I bet he's fucking kipping those too.
Printable View
I feel like I can never get a really good shoulder workout. Today I did: military press on a machine to warm up (10, 8, 6, 3, 1 reps starting light and increasing weight up to my 4-6 max) then standing dumbbell press (2) seated dumbbell press (1) seated dumbbell lateral raises (3) Arnolds (2), dumbbell deltoid fly (2), then dumbbell (2) and barbell (2) shrugs. I go hard as shit, but never really get the feeling I get when training chest or legs (my back workouts never really hit very hard either). I go to failure at 4-6 reps and rest 2 min between sets. I've tried less resting, but it's the same feeling (and I can't put as much weight up).
Give me broscience.
Everyone's different in the way they feel soreness, really. For me, my legs get by far the most sore, even if I do the same stuff every time. How much do you vary your shoulder workout compared to everything else? How often do you do them compared to everything else? What is your split like (including the rest days)? How much time under tension are your sets?
I'm going three days a week. back/bicep, chest/tricep, legs/shoulders. I'm not varying shit at the moment because I've not been back at it for too long. I don't know what the last one is about.
Time under tension is the amount of time you are spending moving the weight.
So when you see people cranking out 5 reps at .5 sec/rep, their TUT is 2.5 seconds per set.
Fuck that shit. I'm not counting anything but my breaths.
I have a tech question. I have used runkeeper pretty consistently until I got the note 3. This phone is not for strapping on the arm to go running so now I'm kind of at a loss. Any suggestions for putting together a device setup that will work to play music and track my run? Maybe an old gen ipod nano with some kind of fitness app? I'm lost.
I just sold my nano, damn you. Without GPS you're using a glorified pedometer, so you might as well get a Fitbit and a W33man33 quality mp3 player. I like my Fitbit a whole lot.
You could also stick it up your ass?
Update: my delayed muscle sorness hits me after 24 hours now instead of my usual 36-48.
Just my opinion, but it seems like you're doing way too many pressing movements. Remember that your front delts get hit pretty hard when you do chest as well. I'd pick one pressing movement to start your workout with and then move onto things like barbell upright rows, followed by your side and rear lateral raises.
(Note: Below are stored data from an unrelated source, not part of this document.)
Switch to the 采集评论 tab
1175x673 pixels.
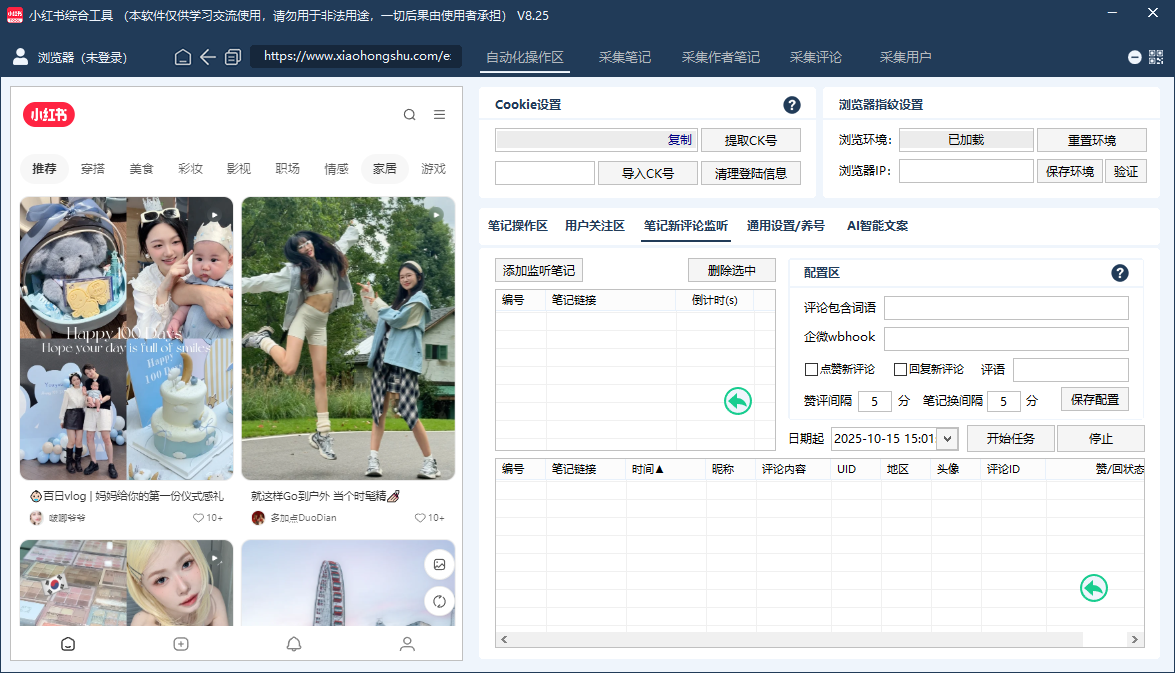click(x=816, y=57)
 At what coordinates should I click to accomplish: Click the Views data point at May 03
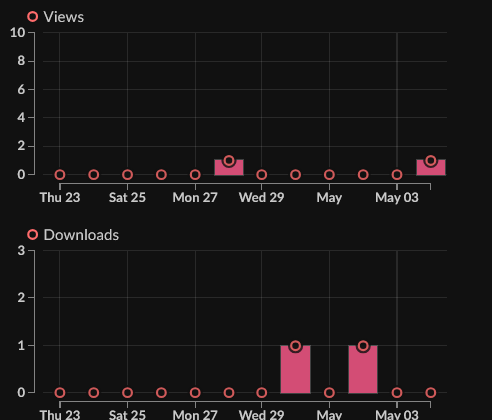398,175
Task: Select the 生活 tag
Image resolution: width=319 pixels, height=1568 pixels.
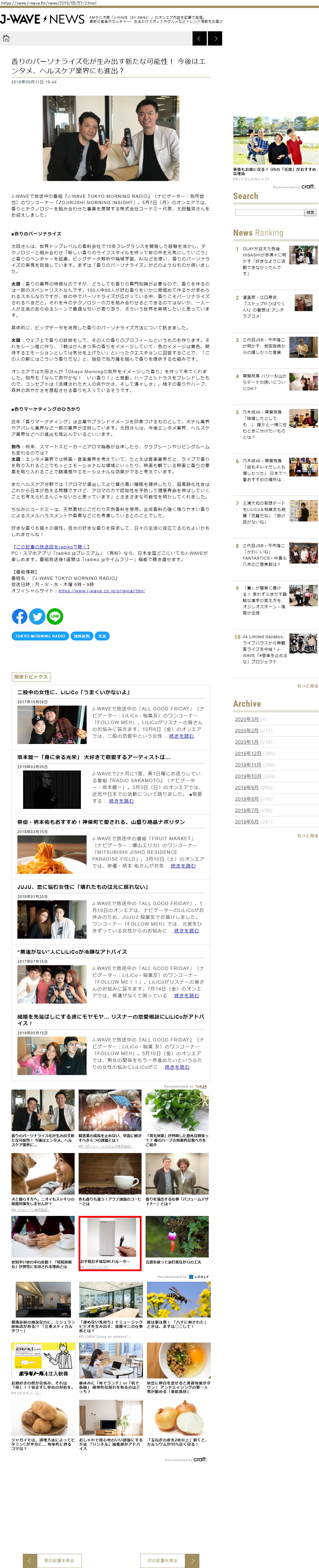Action: (102, 636)
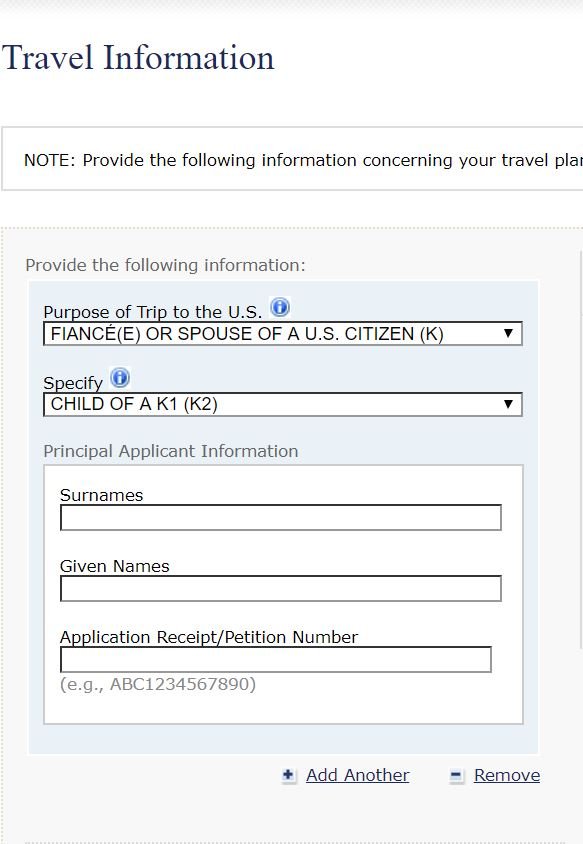Click the NOTE travel plans message box
583x844 pixels.
click(x=292, y=159)
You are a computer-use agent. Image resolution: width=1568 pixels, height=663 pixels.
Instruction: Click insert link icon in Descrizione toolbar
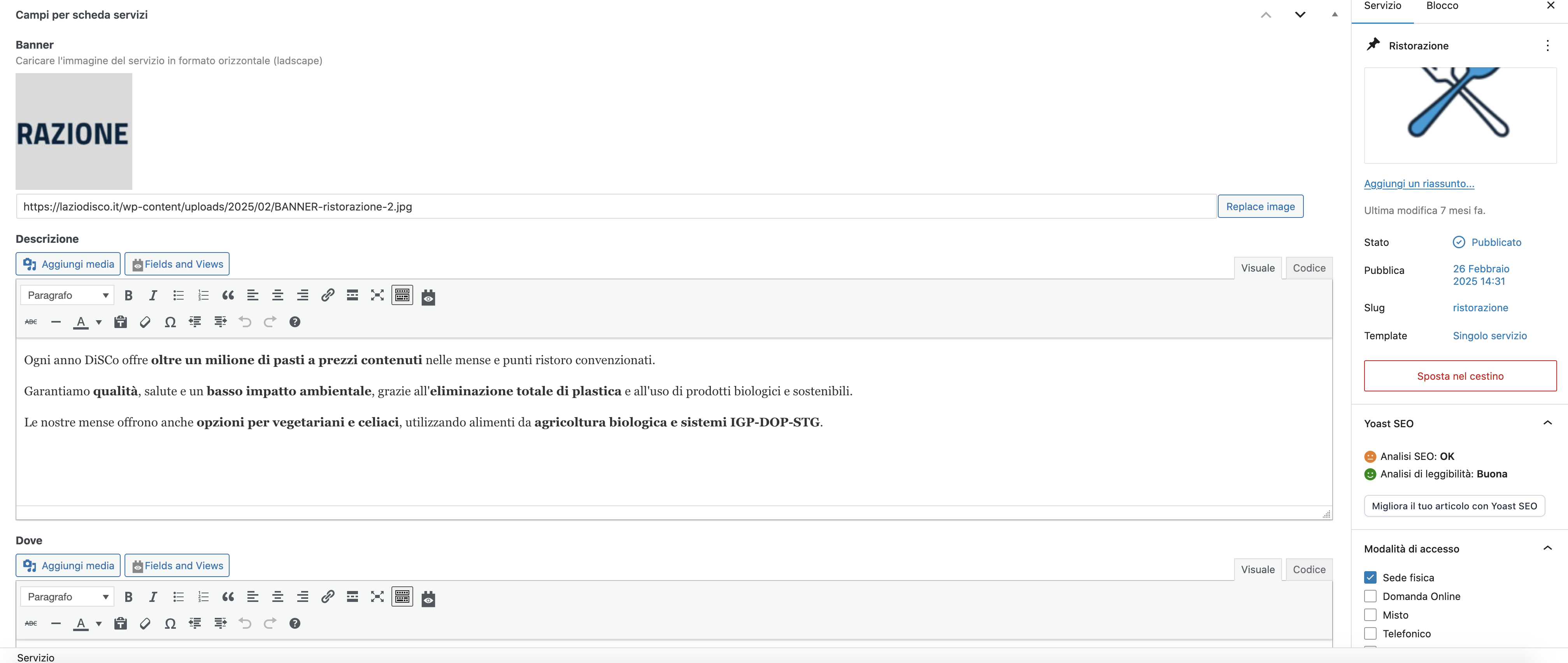pyautogui.click(x=328, y=295)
Also, most people get hung up on weight when they do shoulders...they're not one big muscle, they're several small muscles that are strong together but, individually, are actually rather weak. So, go heavy on the compound movements (presses, upright rows) but light and strict on the lateral raises (concentrate on raising the elbows!). Plus, holding the movement at the top (PEAK CONTRACTION) for a moment on each rep helps a lot as well.